I’ve been reading and posting at a new board lately – The Puritan Board. It’s so refreshing to have edifying conversations with fellow believers. From what I have seen, the administration of PB is very tight, so I can almost rest assured that the remainder of my time there will continue to be edifying. Today, I learned a few things in a thread that I posted and I gained some very valuable insight from my brother Scotty as well.
Sometimes reading the news can be very depressing, but I believe it also gives you things to pray about… such as the 2 murder / suicides in Connecticut this past weekend, the 24 year old Broncos running back that died in front of his wife and child, and the salvation of Farrakhan.

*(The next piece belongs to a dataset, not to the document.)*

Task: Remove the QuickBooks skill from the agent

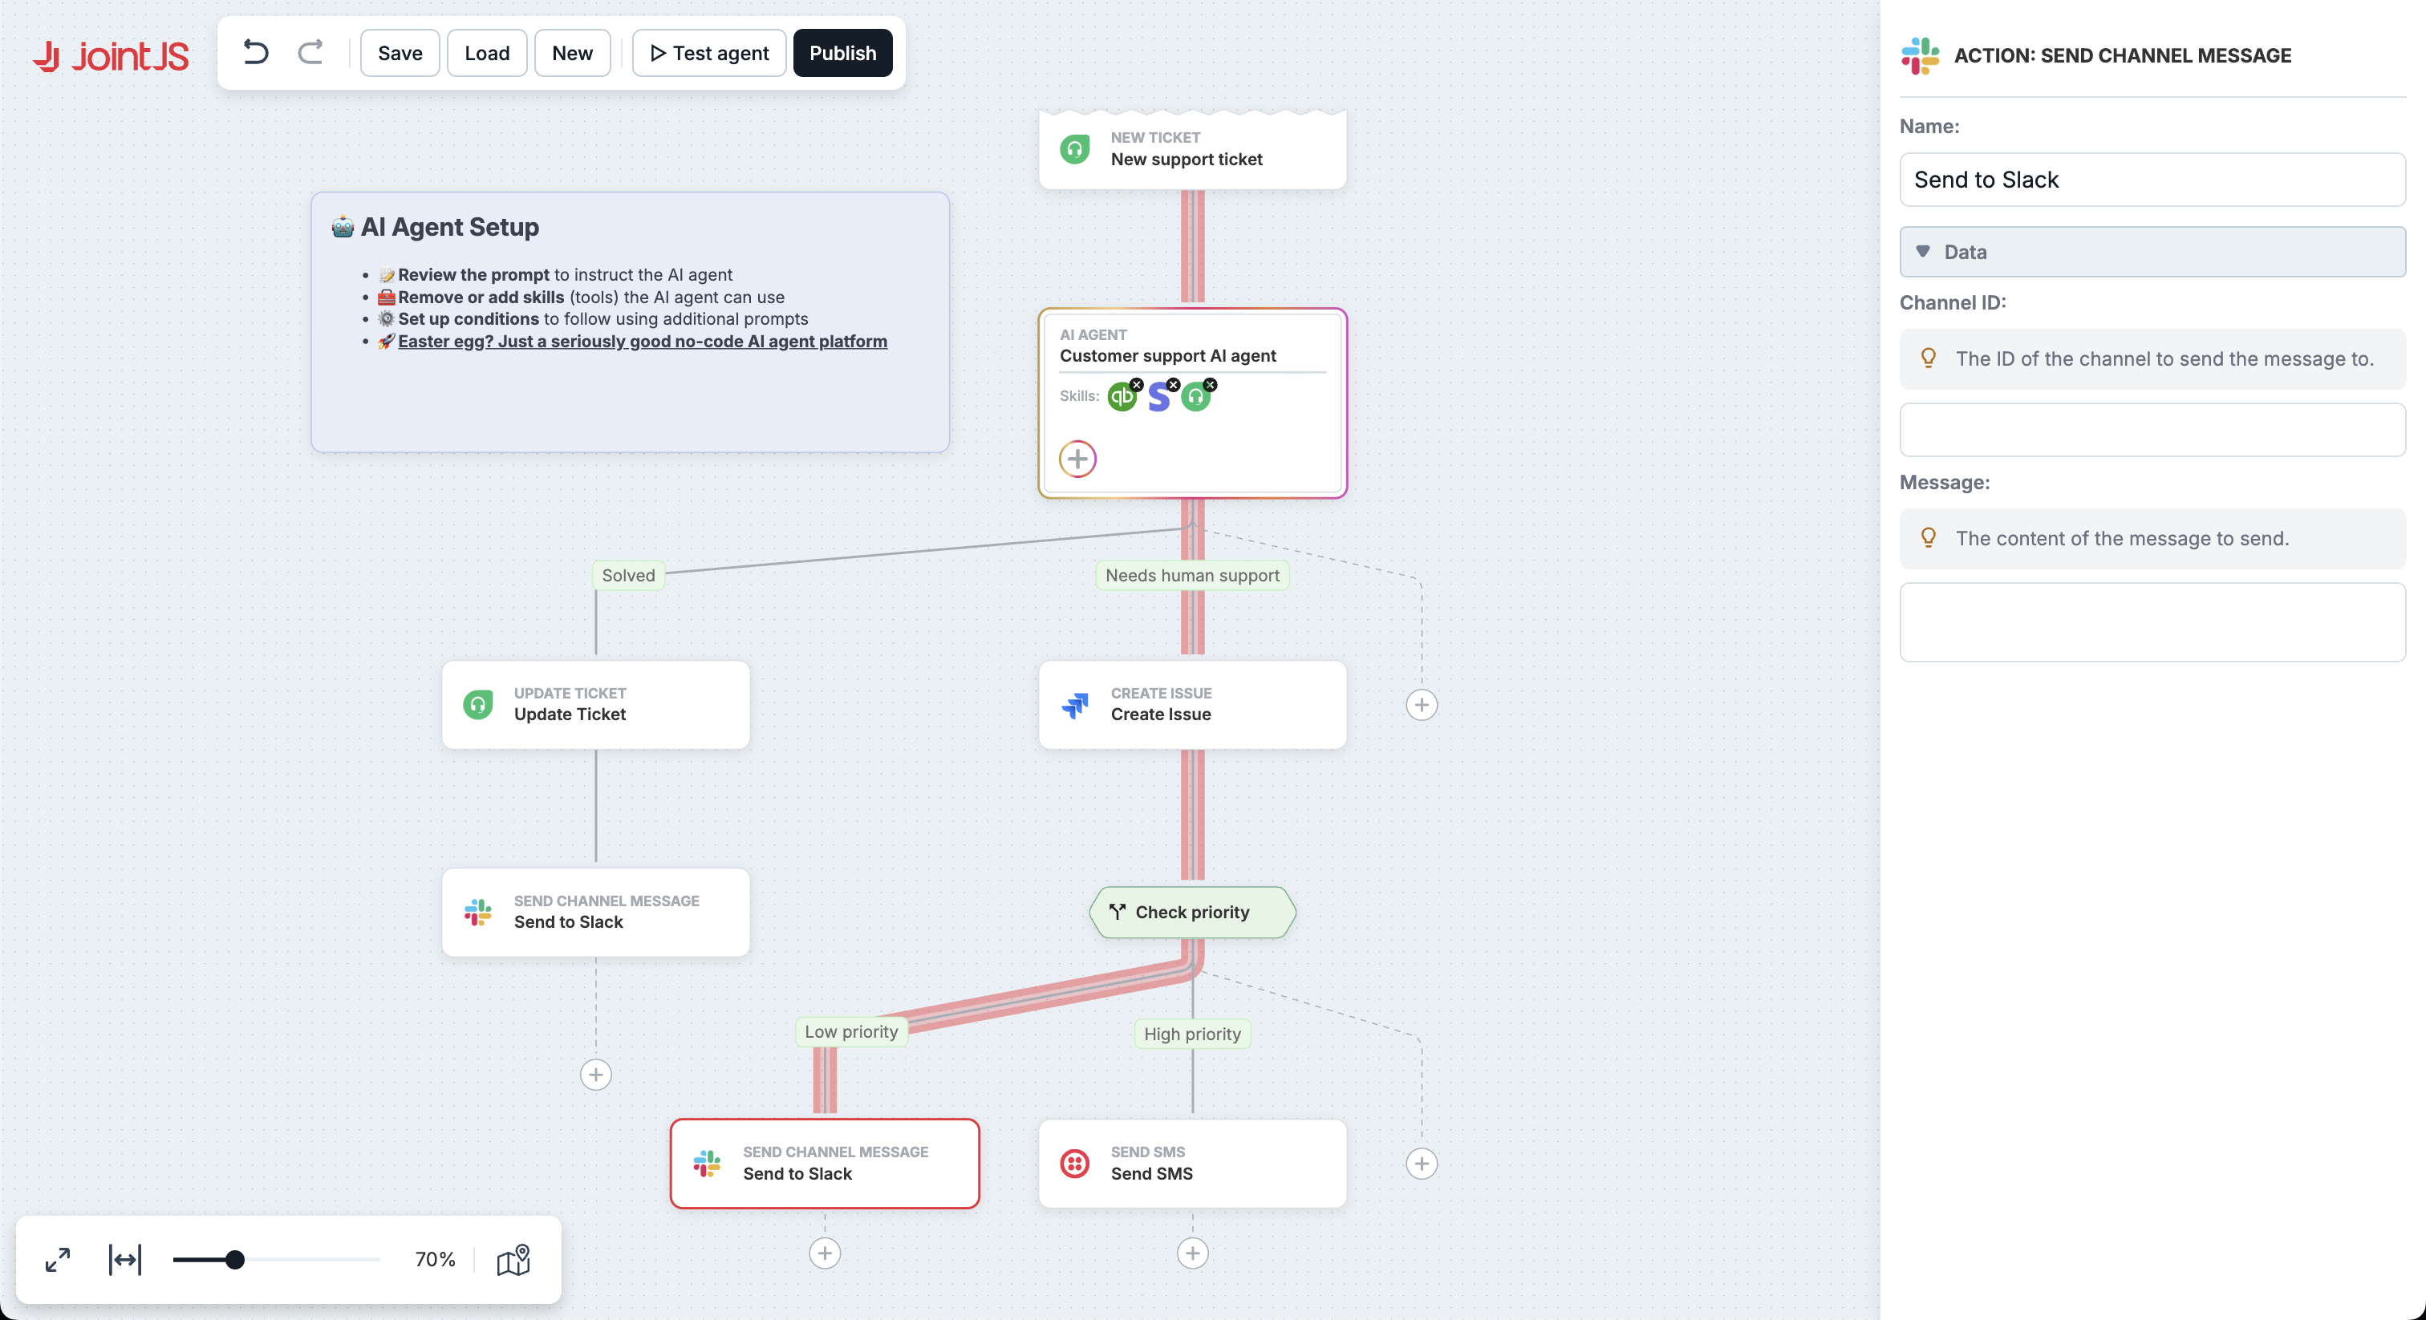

I have a doctor’s appointment in approximately 9 hours. I can’t wait til it’s over already. I always feel so vulnerable and so exposed when I visit a doctor. I’m poked and prodded, asked personal questions… I always feel like, “Yikes!” when I’m there. The poking and prodding ? Used to it. I was born with Multiple Ventricular Septal Defects (holes in my heart) and had closed heart surgery at 6 months and open heart surgery at 1 year. Every other year until I was about 18, I had EKGs done to make sure everything was still going well. Whether I was getting ears pierced or teeth cleaned, I had to take antibiotics. I don’t do it anymore and I’m okay. Much later, I’m okay. I pray the Lord, in His grace, will continue to keep me so. I just pray this visit to my doctor goes well.
I pray this is a day that I yield to the Holy Spirit’s work in my life. Well, I pray that all days are. God be glorified.